◆ WHAT IS BEING ASKED
Copy out all the entries below, word for word.

Dataset records:

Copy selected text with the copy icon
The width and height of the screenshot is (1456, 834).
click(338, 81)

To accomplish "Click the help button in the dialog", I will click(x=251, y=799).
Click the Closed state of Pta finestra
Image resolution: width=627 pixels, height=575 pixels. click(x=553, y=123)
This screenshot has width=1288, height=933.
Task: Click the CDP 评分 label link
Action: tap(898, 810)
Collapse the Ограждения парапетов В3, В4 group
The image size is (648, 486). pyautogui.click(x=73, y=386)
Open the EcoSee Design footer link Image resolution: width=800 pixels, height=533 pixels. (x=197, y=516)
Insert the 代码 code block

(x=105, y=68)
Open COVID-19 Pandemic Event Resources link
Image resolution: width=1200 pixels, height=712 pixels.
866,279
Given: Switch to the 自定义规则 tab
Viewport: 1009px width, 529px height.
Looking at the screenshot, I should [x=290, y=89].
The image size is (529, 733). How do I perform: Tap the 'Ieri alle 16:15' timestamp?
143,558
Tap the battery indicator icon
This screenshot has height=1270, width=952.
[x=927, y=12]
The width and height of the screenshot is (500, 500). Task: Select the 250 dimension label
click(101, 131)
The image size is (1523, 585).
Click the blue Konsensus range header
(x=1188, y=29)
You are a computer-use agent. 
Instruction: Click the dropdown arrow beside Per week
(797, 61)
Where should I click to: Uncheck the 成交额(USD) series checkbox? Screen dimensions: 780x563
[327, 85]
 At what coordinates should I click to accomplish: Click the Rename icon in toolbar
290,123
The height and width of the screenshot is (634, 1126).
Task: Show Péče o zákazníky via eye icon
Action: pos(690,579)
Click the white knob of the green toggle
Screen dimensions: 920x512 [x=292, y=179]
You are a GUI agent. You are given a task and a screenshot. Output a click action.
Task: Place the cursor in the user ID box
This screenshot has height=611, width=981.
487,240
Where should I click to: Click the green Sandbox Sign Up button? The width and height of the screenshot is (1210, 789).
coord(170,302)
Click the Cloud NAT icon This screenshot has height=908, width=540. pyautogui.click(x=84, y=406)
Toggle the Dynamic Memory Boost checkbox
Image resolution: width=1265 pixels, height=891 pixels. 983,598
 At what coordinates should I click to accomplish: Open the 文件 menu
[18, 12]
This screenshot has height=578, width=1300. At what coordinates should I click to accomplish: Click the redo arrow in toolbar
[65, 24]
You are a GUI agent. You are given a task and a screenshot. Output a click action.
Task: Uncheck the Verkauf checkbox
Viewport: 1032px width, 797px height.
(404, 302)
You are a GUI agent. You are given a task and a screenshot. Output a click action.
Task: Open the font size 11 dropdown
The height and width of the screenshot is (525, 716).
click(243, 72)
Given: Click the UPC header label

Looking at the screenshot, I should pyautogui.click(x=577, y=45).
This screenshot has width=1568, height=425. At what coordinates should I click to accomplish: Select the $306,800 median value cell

◆ WRITTEN SOLUTION
Copy selected text with the copy icon
The width and height of the screenshot is (1456, 834).
click(338, 81)

To accomplish "Click the help button in the dialog", I will click(x=251, y=799).
Click the Closed state of Pta finestra
Image resolution: width=627 pixels, height=575 pixels. click(x=553, y=123)
This screenshot has width=1288, height=933.
Task: Click the CDP 评分 label link
Action: tap(898, 810)
Collapse the Ограждения парапетов В3, В4 group
The image size is (648, 486). pyautogui.click(x=73, y=386)
Open the EcoSee Design footer link Image resolution: width=800 pixels, height=533 pixels. (x=197, y=516)
Insert the 代码 code block

(x=105, y=68)
Open COVID-19 Pandemic Event Resources link
Image resolution: width=1200 pixels, height=712 pixels.
866,279
Given: Switch to the 自定义规则 tab
Viewport: 1009px width, 529px height.
Looking at the screenshot, I should [x=290, y=89].
The image size is (529, 733). How do I perform: Tap the 'Ieri alle 16:15' timestamp?
143,558
Tap the battery indicator icon
This screenshot has height=1270, width=952.
[x=927, y=12]
The width and height of the screenshot is (500, 500). Task: Select the 250 dimension label
click(101, 131)
The image size is (1523, 585).
Click the blue Konsensus range header
(x=1188, y=29)
You are a computer-use agent. 
Instruction: Click the dropdown arrow beside Per week
(797, 61)
Where should I click to: Uncheck the 成交额(USD) series checkbox? Screen dimensions: 780x563
[327, 85]
 At what coordinates should I click to accomplish: Click the Rename icon in toolbar
290,123
The height and width of the screenshot is (634, 1126).
Task: Show Péče o zákazníky via eye icon
Action: pos(690,579)
Click the white knob of the green toggle
Screen dimensions: 920x512 [x=292, y=179]
You are a GUI agent. You are given a task and a screenshot. Output a click action.
Task: Place the cursor in the user ID box
This screenshot has height=611, width=981.
487,240
Where should I click to: Click the green Sandbox Sign Up button? The width and height of the screenshot is (1210, 789).
coord(170,302)
Click the Cloud NAT icon This screenshot has height=908, width=540. pyautogui.click(x=84, y=406)
Toggle the Dynamic Memory Boost checkbox
Image resolution: width=1265 pixels, height=891 pixels. 983,598
 At what coordinates should I click to accomplish: Open the 文件 menu
[18, 12]
This screenshot has height=578, width=1300. At what coordinates should I click to accomplish: Click the redo arrow in toolbar
[65, 24]
You are a GUI agent. You are given a task and a screenshot. Output a click action.
Task: Uncheck the Verkauf checkbox
Viewport: 1032px width, 797px height.
(404, 302)
You are a GUI agent. You are given a task and a screenshot. Output a click action.
Task: Open the font size 11 dropdown
The height and width of the screenshot is (525, 716).
click(243, 72)
Given: Click the UPC header label

Looking at the screenshot, I should pyautogui.click(x=577, y=45).
This screenshot has width=1568, height=425. At what coordinates should I click to accomplish: Select the $306,800 median value cell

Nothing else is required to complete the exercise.